DATA UNDER STUDY:

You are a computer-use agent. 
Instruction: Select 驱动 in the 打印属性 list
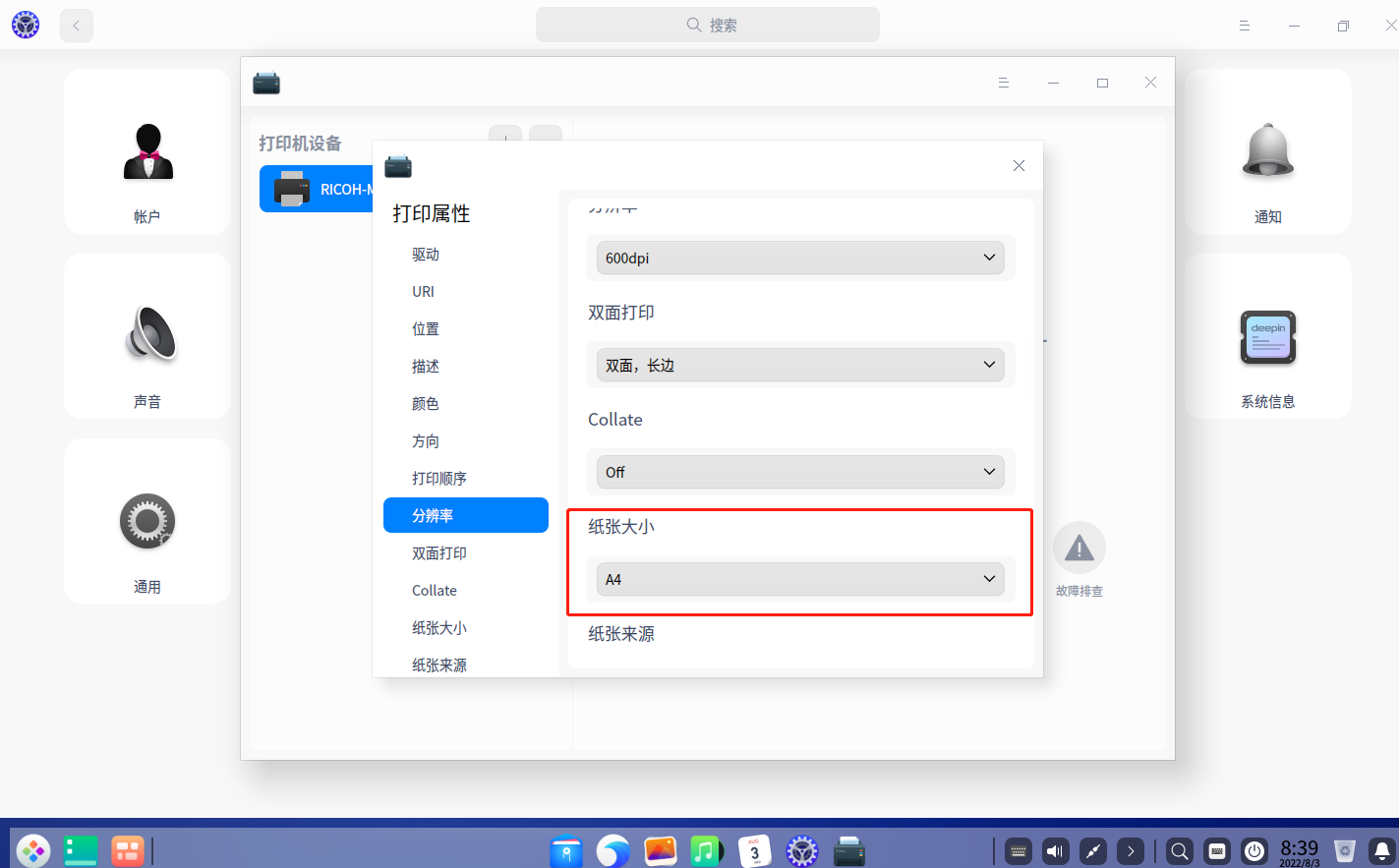point(424,254)
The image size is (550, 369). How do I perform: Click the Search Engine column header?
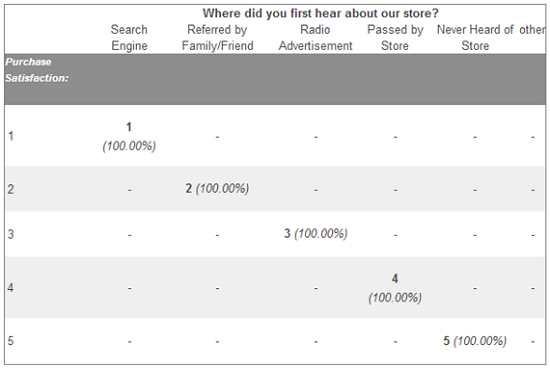tap(129, 38)
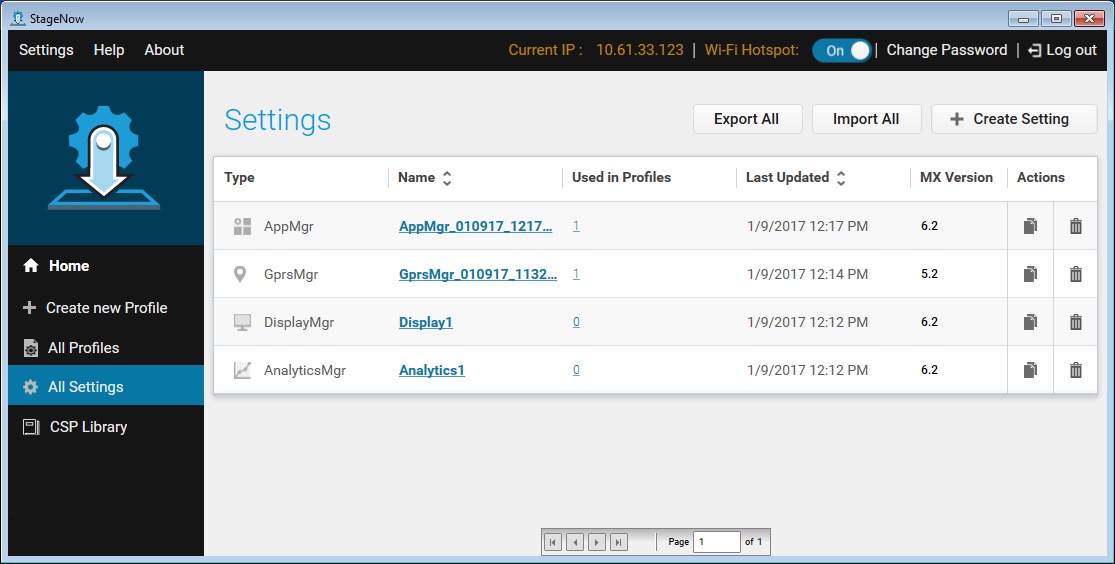Copy the GprsMgr setting

click(x=1030, y=274)
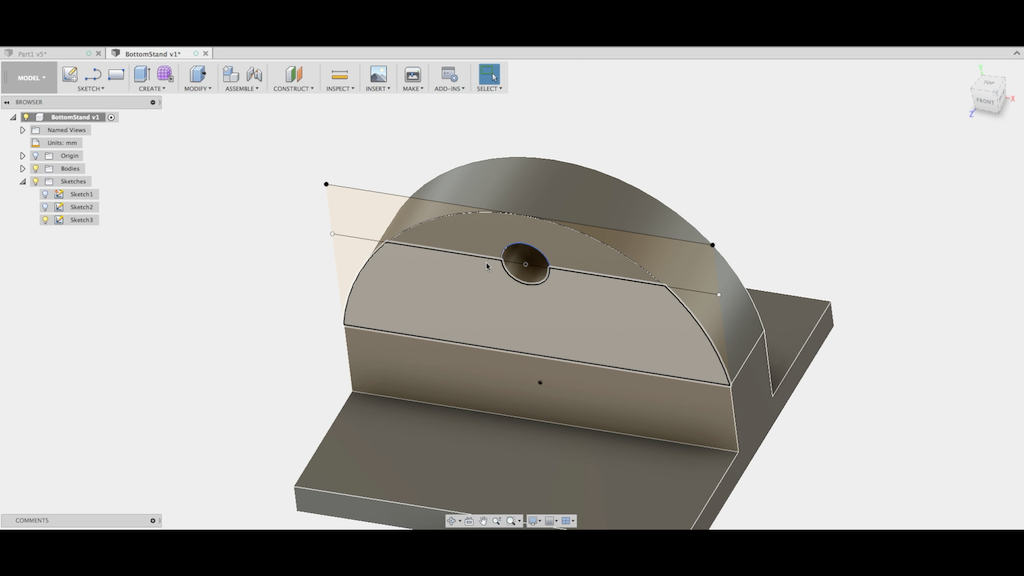Toggle visibility bulb for Sketch1
The width and height of the screenshot is (1024, 576).
point(45,194)
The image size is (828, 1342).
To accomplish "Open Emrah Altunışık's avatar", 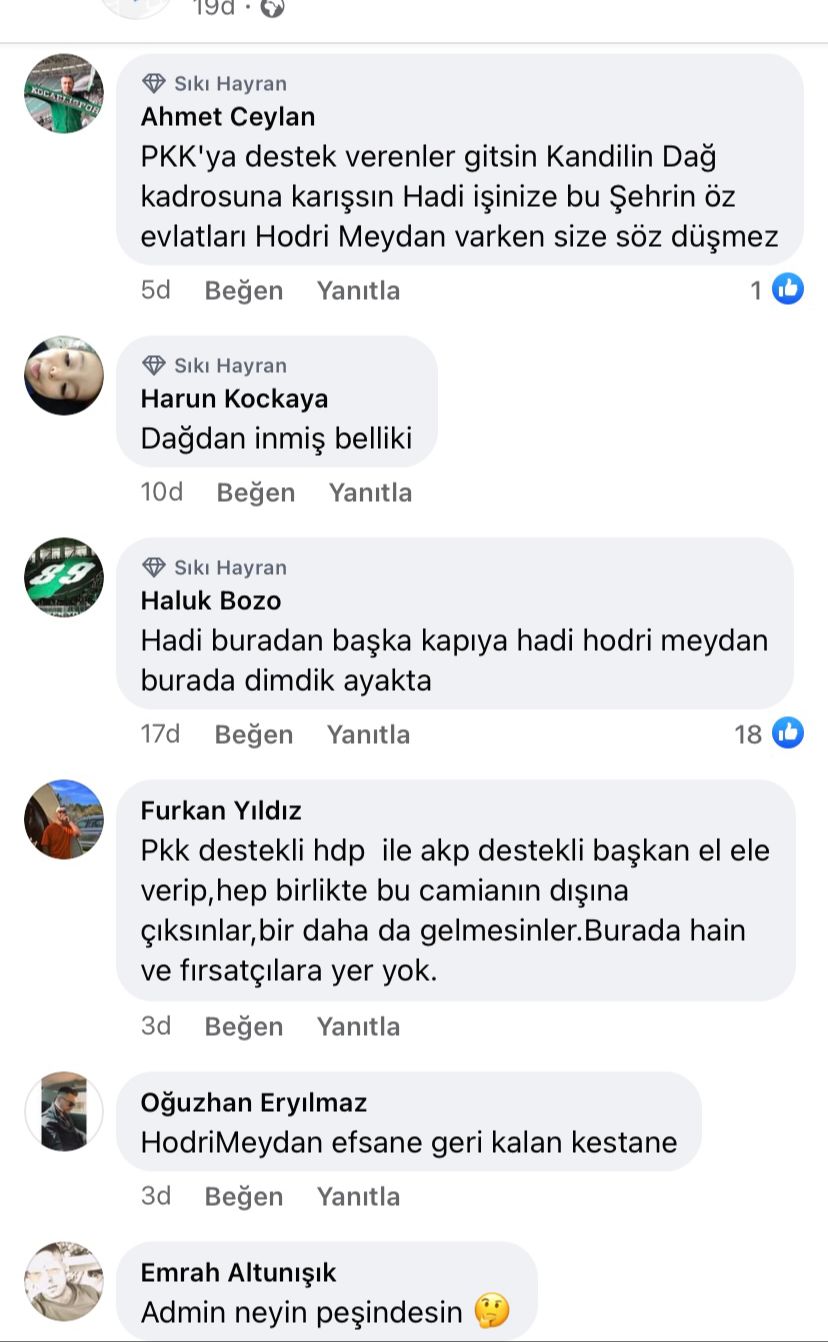I will pyautogui.click(x=64, y=1282).
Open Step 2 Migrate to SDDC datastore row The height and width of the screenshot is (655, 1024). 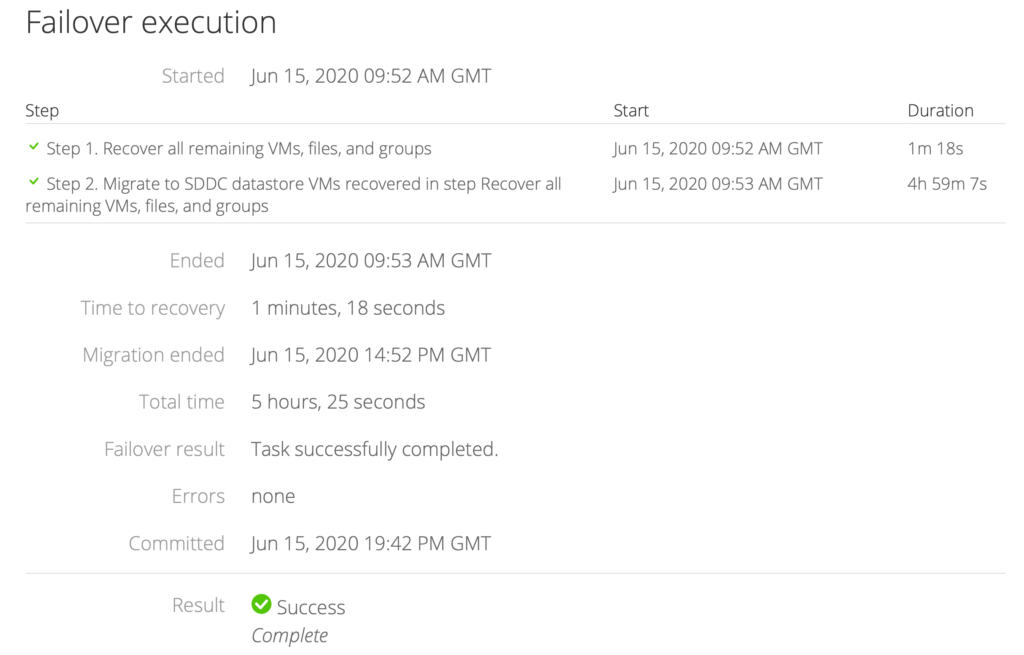click(x=515, y=195)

EXERCISE:
Please extract exactly the lines of the data, from the first through the line containing "The image size is (828, 1342).", and add no pictures to the copy.

RESULT FOR THIS EXERCISE:
You are a computer-use agent. 
Instruction: Select 驱动 in the 打印属性 list
point(424,254)
The image size is (550, 369). How do I perform: Click the Search Engine column header?
tap(129, 38)
Copy the GprsMgr setting

click(x=1030, y=274)
Toggle visibility bulb for Sketch1
The width and height of the screenshot is (1024, 576).
point(45,194)
The image size is (828, 1342).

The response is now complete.